The gathering would be a celebration of several things. We had just bought this house from my parents, Matthew and Ginny, an article had just come out that mentioned Matthew, and there was just plain catching up to do with old friends.
We rose early that morning to ready tables and chairs under streamers hung from fat oak branches, stack plates and cups and fill ice chests with drinks against the heat.
At 8:00 a.m. I broke for a moment from wrestling a picnic table into place and leaned back against the limestone wall of the house. My skin was already moist and I pushed my hair from my forehead with an impatient hand.
The house breathed out the curious cool that thick stone walls hold even in the worst summer heat. This house was built in 1869, in the days when Austin was first settled. The limestone blocks were rough-hewn and chunky. Inside, the rooms were dim. And silent, as if within them time stood still.
I looked down the long sloping back yard to the creek at yard's end and took a deep drink from my cup of water.

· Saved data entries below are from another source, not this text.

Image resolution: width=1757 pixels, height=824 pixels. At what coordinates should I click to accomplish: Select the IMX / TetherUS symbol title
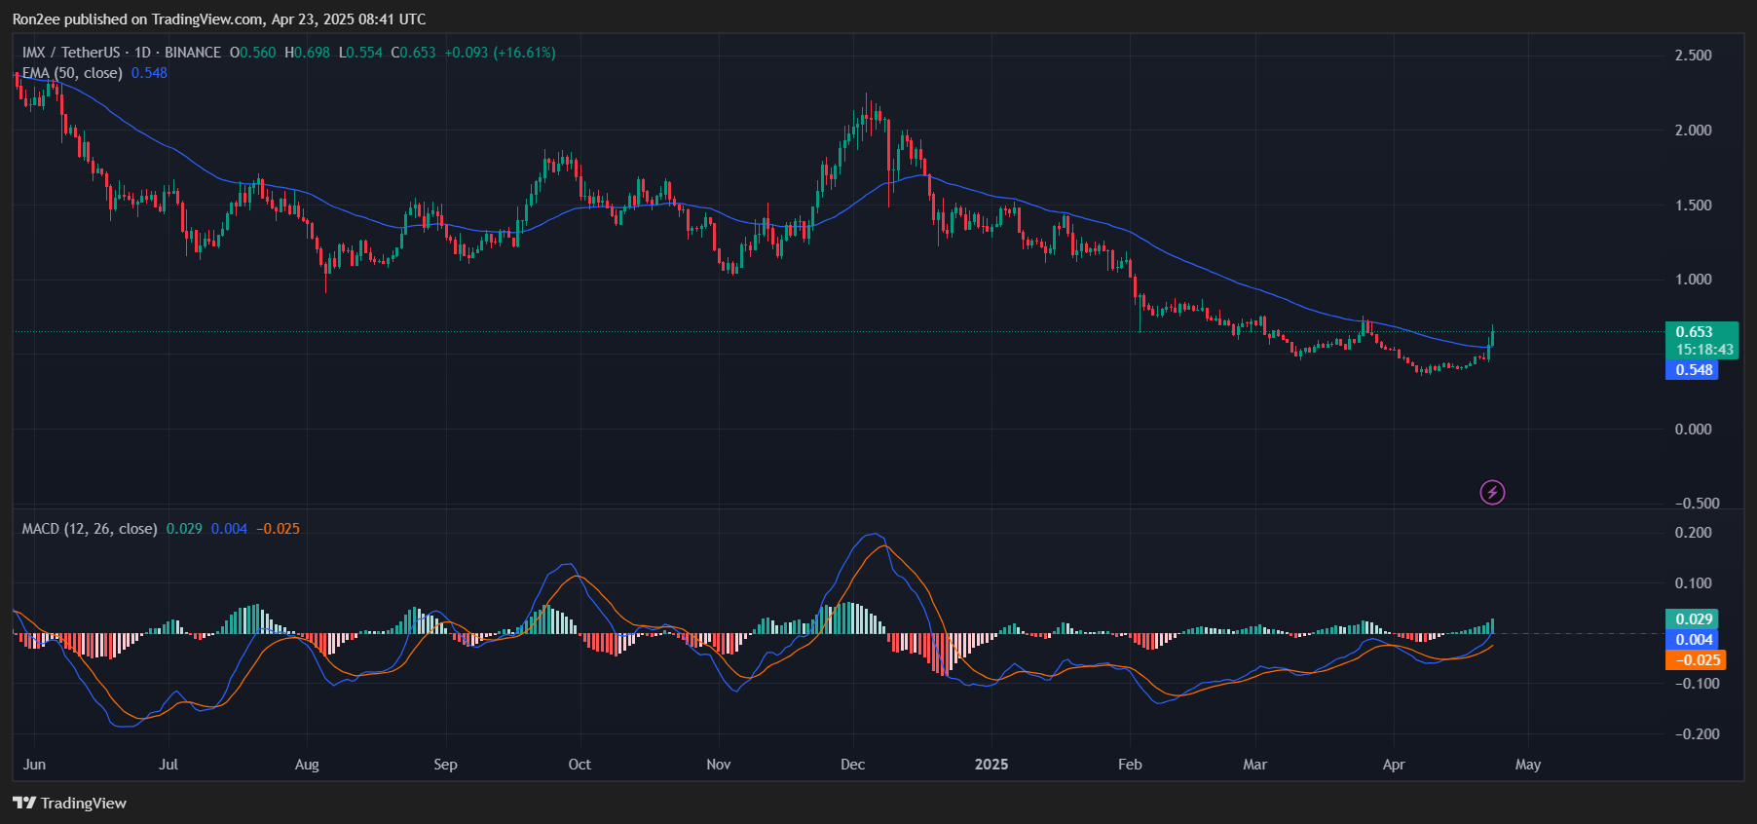71,53
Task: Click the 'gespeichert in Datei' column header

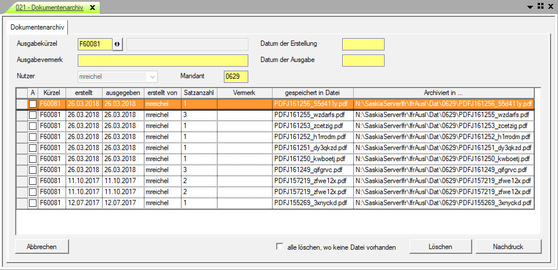Action: pyautogui.click(x=312, y=93)
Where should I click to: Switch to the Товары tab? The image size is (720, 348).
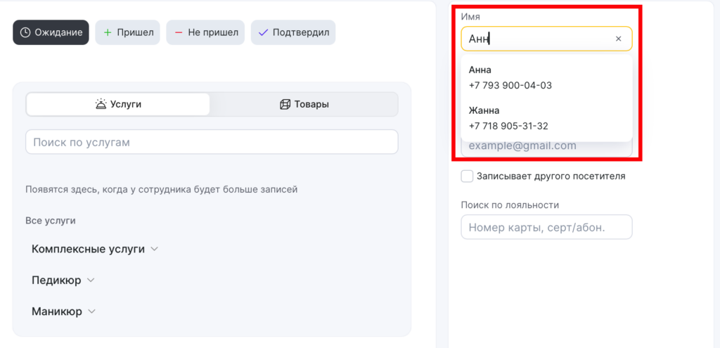click(304, 104)
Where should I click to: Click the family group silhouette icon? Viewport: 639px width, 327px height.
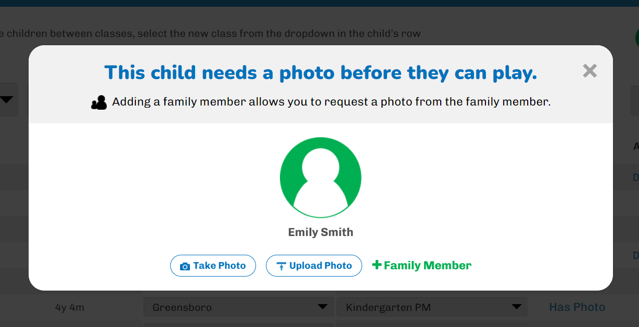[99, 102]
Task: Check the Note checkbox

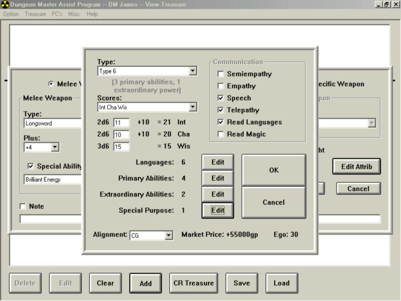Action: point(23,207)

The oak trees lay heavy pools of shade, branches stirring, streamers and tablecloths fluttering gently in the faint breeze. Beyond them, creek water winked in the sunlight. The red, white and blue decorations were a standard Fourth of July theme, but in this case they also honored Matthew's thirty years of Air Force service.
He had been the focal point of a story about his Pentagon days published just the week before in Stars and Stripes. Once he had been a full colonel, admired and well-spoken of. People still kept track of him.
Now in town by chance for a unit reunion, many had called, and the party went from little to big in nothing flat, the way many of our happenings do.
I looked around our yard. We had only recently moved in, and we were a long way from House Beautiful material. It would be Matthew and Ginny's first time as guests here. They had moved into this house more than twenty years ago, when Matthew came back to Texas after long tours with the Pentagon.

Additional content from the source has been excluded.